Cinq des garçons étaient mariés et bien qu’ils se tirassent assez bien d’affaire, jamais ils n’auraient songé à aider leur vieille mère. Ils la laissaient se débrouiller le mieux qu’elle pouvait. Émile, le sixième, était paresseux et il préférait trouver son dîner à la table maternelle que de le gagner lui-même. Quant aux filles, elles vivaient toutes à la maison, travaillaient dans des bureaux, des magasins, vivotant péniblement.

Lorsqu’elle eut épousé le millionnaire Lebron, Béatrice pensa à ses parents et elle en causa à son mari.

Mais déjà, celui-ci, en homme pratique, en homme d’affaires, y avait songé.

— Je vais louer un petit logement pour ta mère, dit-il, et chaque mois, je lui enverrai un montant pour subvenir à ses besoins. Maintenant, ton frère Émile est capable de gagner sa vie et il n’y a pas de raison pour qu’il passe son existence à flâner. Il n’y a qu’une chose à faire. Tu vas lui acheter un billet de passage pour Edmonton — pour aller seulement — et il se débattra ensuite.
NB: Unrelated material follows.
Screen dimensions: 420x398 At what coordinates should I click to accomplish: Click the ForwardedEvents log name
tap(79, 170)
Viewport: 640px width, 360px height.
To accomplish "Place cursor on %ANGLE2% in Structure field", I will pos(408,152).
C’est un service que nous lui rendrons.

Béatrice nippa ses sœurs et, le bruit des millions du beau-frère aidant, elles trouvèrent rapidement des maris, à l’exception de l’aînée qui continua d’habiter avec sa mère.
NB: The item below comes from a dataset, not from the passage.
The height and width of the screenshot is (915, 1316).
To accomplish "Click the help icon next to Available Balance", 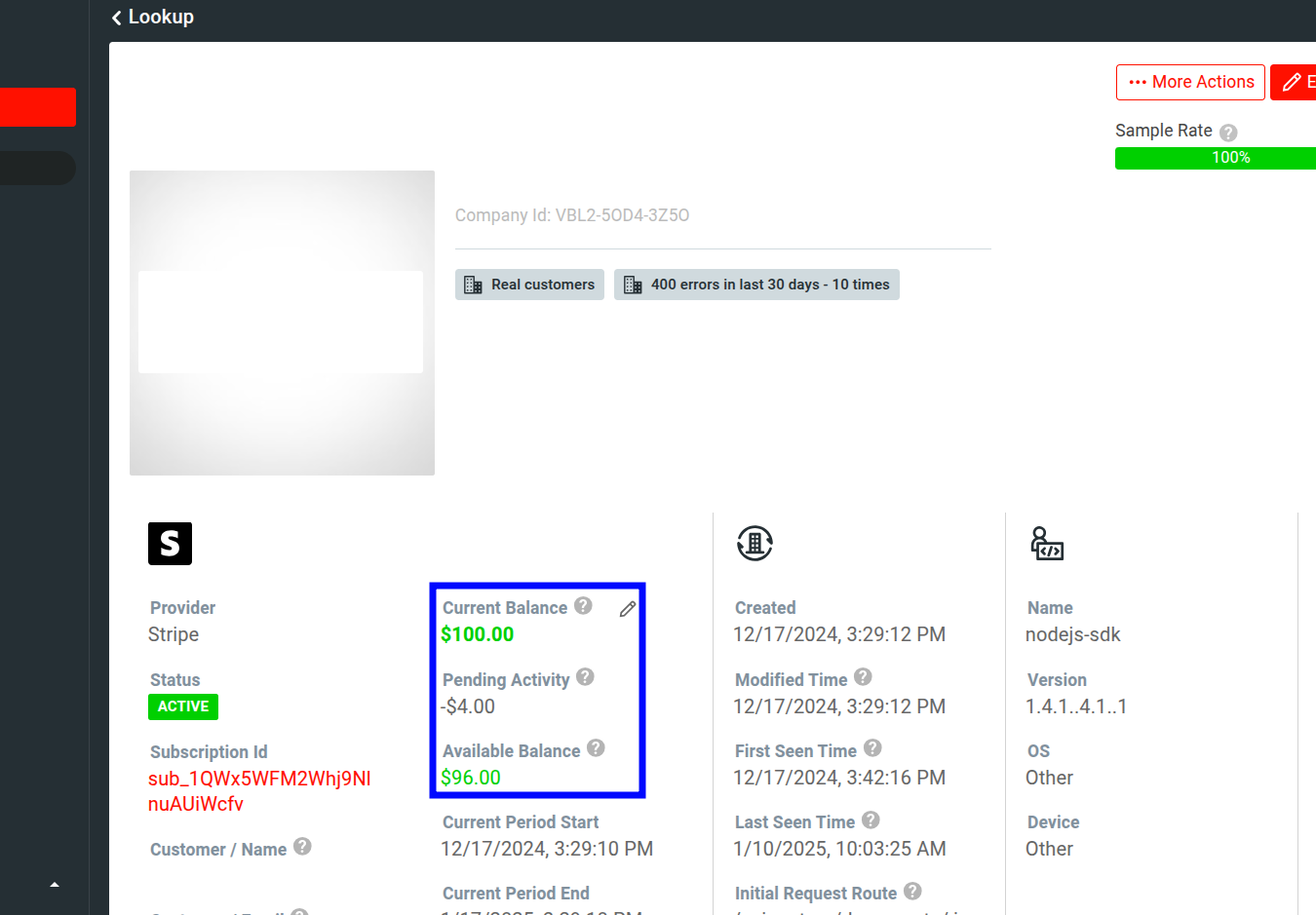I will point(595,750).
Béatrice, la femme du millionnaire Lebron, avait du naturel. Bien qu’elle fût riche, qu’elle vécût dans le luxe, l’opulence, les grandeurs, elle n’oubliait pas ses parents. Non seulement sa mère et sa sœur aînée Clémentine profitaient de ses largesses, mais ses sœurs mariées bénéficiaient aussi de sa générosité.